Pergunte o que ele acha.”
E
o
rei
disse de Far-li-mas: “Deus confundiu meu discernimento com o
pensamento da morte, depois através de Far-li-mas tornou a mim e
todos os outros felizes. Demos a ele ricos presentes, que ele
distribuiu em grande parte entre o povo. Ele é rico, como merece, e
o povo o ama, assim como eu.”
“Mas
ele
tem que morrer, porque está perturbando a ordem revelada”, disse o
sacerdote.
“Eu
morro antes dele”, disse o rei.
E
foi
declarado que todo o povo seria testemunha da vontade de Deus nesse
caso.
Sali
disse
depois a Akaf: “O fim da estrada está próximo. Seu companheiro de morte
será quem despertará sua vida. Mas eu o necessito para mim mesma,
para a consumação de meu destino.” Akaf aquiesceu.
Mensageiros
avisaram que Far-li-mas falaria naquela noite na praça, e um trono
coberto com um véu foi erguido para o rei. Milhares de pessoas
vieram. E por último entrou Far-li-mas.
“Sou
um servo de Deus, e acredito que todo mal no coração humano repugna
a Deus. Esta noite, Deus decidirá”, disse. E começou sua
narrativa.
Suas
palavras eram doces como o mel, sua voz era como a primeira chuva de
verão na terra seca, sua língua exalava um perfume mais intenso
que o almíscar, sua cabeça
brilhava como a única luz na noite escura. Sua narrativa era como o
haxixe que faz as pessoas felizes, e logo se tornou como o haxixe de
um sonhador. Com a proximidade do amanhecer, porém, ele elevou sua
voz e suas palavras inundaram os corações como as cheias do Nilo:
para alguns eram pacificadoras, para outros, assustadoras como o Anjo
da Morte. Sua voz ficava cada vez mais poderosa, até que os corações
da multidão se levantaram uns contra os outros, como nuvens de
tempestade, com raios de fúria se chocando. Quando
nasceu o sol e Far-li-mas terminou sua narrativa, os que sobreviveram
viram perplexos todos os sacerdotes mortos.
Sali
disse
a Akaf: “Tire seu véu, mostre-se ao povo, pois o Anjo da Morte os
ceifou por ordem de Deus.” Akaf era
jovem e
belo como o sol nascente, era o primeiro rei que seu povo via.

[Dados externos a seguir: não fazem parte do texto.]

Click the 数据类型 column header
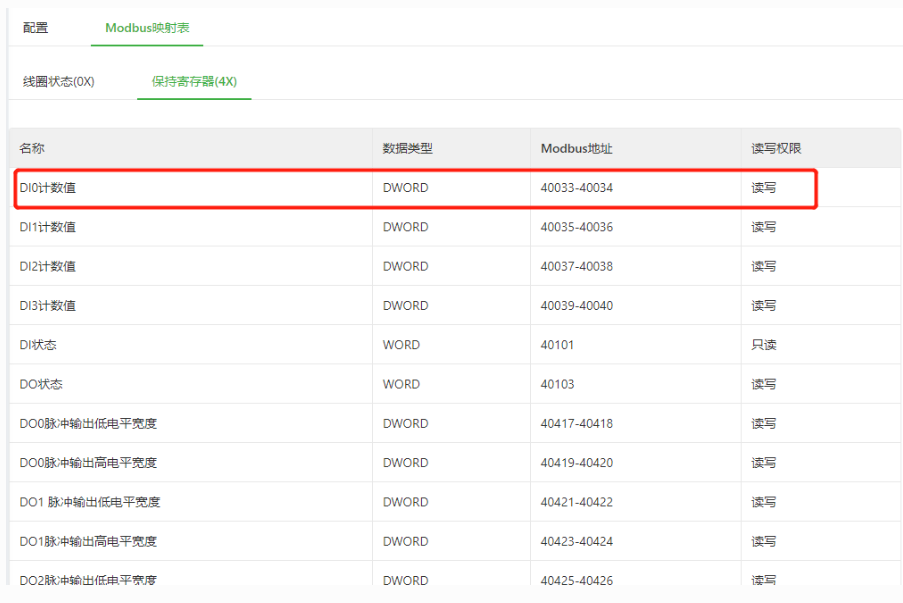pyautogui.click(x=408, y=149)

O povo
estava em júbilo.
Desde
aquele dia não houve mais sacrifícios humanos em Napata. Akaf
reinou até a velhice, e foi substituído no trono por Far-li-mas. O
país prosperou. Mas quando Far-li-mas morreu, os reis vizinhos
romperam os tratados para saquear Napata, que sucumbiu. Foi invadida
por bárbaros, e seus últimos filhos vivem hoje em Darfur.